Maybe that takes us back to the case of the vanishing docket. With space to burn, maybe the Court can clean up some of its doctrinal backwaters. If minimum RPM today, what will come tomorrow?
In the interest of predictability and a smooth running judiciary, I'm can't say I'm all comforted by an expanding Rule of Reason. But perhaps with Leegin Creative Leather Products the Court won't look to Khan for inspiration, but FTC v. Superior Court Trial Lawyers Assn..
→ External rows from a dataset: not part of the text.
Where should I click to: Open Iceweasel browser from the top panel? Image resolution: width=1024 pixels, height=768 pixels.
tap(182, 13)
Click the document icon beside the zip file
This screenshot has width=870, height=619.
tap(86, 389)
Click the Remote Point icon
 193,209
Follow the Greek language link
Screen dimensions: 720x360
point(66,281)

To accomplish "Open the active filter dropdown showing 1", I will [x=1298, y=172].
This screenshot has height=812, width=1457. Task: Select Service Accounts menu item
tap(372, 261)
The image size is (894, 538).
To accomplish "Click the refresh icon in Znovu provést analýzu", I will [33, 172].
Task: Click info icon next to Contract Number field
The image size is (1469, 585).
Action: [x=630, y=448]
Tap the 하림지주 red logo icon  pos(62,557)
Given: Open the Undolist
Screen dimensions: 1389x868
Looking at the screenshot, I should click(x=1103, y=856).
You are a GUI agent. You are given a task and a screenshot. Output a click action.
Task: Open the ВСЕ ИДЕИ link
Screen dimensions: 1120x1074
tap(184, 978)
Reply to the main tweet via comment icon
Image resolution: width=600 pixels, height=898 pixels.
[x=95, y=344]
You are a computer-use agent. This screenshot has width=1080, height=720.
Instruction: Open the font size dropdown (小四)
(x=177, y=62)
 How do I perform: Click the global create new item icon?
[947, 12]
Posted by: YLlama | December 07, 2006 at 10:07 PM
"If minimum RPM today, what will come tomorrow?"
Habeas Corpus?
Posted by: Phil | December 08, 2006 at 12:09 PM
With regard to why now for minimum RPM, I'd guess that the existence of the Colgate exception meant that the Court has had very few opportunities to address the subject.
Posted by: TRG | December 08, 2006 at 04:49 PM
The girl told me that she and her mother were sick and later the girl and her father told me that the girl doing ok.
The justice department told me that they are looking into it...
I contacted the United Nations to validate the Justice System.
Posted by: Raj | December 08, 2006 at 08:05 PM
Better now than never, I suppose. I think it´s interesting that Randy notes the high number of anti trust cases on the docket. If it just so happens that the justices (or their clerks) are more interested in/concerned about anti trust cases, they may be looking to clear up the backwaters in that particular area, but could leave others by the wayside.
I think it may have a lot to do with the justices´ personal beliefs or feelings about what is most important at this particular juncture. Their low docket may be a result of this as well. If the Court doesn´t find a particular subject compelling, they probably won´t rule on it.
This could be an insight into the personality of the court, more than a simple desire to clear up backwaters.